Vu la procédure suivante :
Procédure contentieuse antérieure :
M. E... A... et Mme C... B... ont demandé au tribunal administratif de Lille de prononcer la décharge, en droits et pénalités, des cotisations supplémentaires d'impôt sur le revenu et de prélèvements sociaux auxquelles ils ont été assujettis au titre de l'année 2012.
Par un jugement n° 1803218 du 27 novembre 2020, le tribunal administratif de Lille a rejeté leur demande.

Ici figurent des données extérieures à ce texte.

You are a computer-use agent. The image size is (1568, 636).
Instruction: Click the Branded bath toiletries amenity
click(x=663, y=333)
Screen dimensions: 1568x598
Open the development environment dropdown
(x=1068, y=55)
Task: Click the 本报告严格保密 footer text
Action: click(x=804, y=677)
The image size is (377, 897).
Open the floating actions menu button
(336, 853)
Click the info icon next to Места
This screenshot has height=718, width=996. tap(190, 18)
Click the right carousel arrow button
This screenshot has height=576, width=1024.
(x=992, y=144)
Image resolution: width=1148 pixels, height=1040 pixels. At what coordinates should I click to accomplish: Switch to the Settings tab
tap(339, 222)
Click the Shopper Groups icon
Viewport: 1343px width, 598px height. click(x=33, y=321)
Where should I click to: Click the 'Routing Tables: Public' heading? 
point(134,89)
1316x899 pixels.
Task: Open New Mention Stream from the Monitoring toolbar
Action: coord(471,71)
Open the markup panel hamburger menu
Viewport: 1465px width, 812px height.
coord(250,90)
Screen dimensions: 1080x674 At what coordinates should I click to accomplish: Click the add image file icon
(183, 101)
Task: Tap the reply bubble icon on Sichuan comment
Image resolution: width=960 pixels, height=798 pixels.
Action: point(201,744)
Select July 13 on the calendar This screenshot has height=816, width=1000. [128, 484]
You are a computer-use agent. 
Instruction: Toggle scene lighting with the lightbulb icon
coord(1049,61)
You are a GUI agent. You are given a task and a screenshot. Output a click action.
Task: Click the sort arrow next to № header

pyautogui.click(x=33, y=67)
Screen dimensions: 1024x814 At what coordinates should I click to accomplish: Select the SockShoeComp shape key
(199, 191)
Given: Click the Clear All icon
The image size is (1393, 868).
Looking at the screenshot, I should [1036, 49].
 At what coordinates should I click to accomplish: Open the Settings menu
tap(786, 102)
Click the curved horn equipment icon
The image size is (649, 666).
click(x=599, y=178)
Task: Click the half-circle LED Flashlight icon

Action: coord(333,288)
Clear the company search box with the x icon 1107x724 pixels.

Procédure devant la cour :
Par une requête, enregistrée le 27 janvier 2021, et un mémoire, enregistré le 6 juillet 2022, qui n'a pas été communiqué, M. A... et Mme B..., représentés par Me Gardin, demandent à la cour :
1°) d'annuler ce jugement ;
2°) de prononcer, à titre principal, la décharge, en droits et pénalités, des cotisations supplémentaires d'impôt sur le revenu et de prélèvements sociaux auxquelles ils ont été assujettis au titre de l'année 2012, à titre subsidiaire, la décharge de la seule majoration pour manquement délibéré dont les droits en litige ont été assortis ;
3°) de mettre à la charge de l'Etat la somme de 3 500 euros au titre de l'article L. 761-1 du code de justice administrative.
Ils soutiennent que :
- ils ont vainement demandé à l'administration communication de l'acte de cession de parts, du 29 décembre 2012, lorsqu'ils ont indiqué qu'ils n'en trouvaient pas copie ;
- l'acte de cession de parts daté du 29 décembre 2012 est un faux ; ils sollicitent, en tant que de besoin, une expertise sur ce document qui ne leur a pas été communiqué ;
- M. A... n'avait plus la qualité d'associé au 31 décembre 2013, ayant cédé ses parts au cours de l'année 2013 ; il avait, en revanche, la qualité d'associé au 31 décembre 2012 ;
- les pénalités pour manquement délibéré ne sont pas fondées.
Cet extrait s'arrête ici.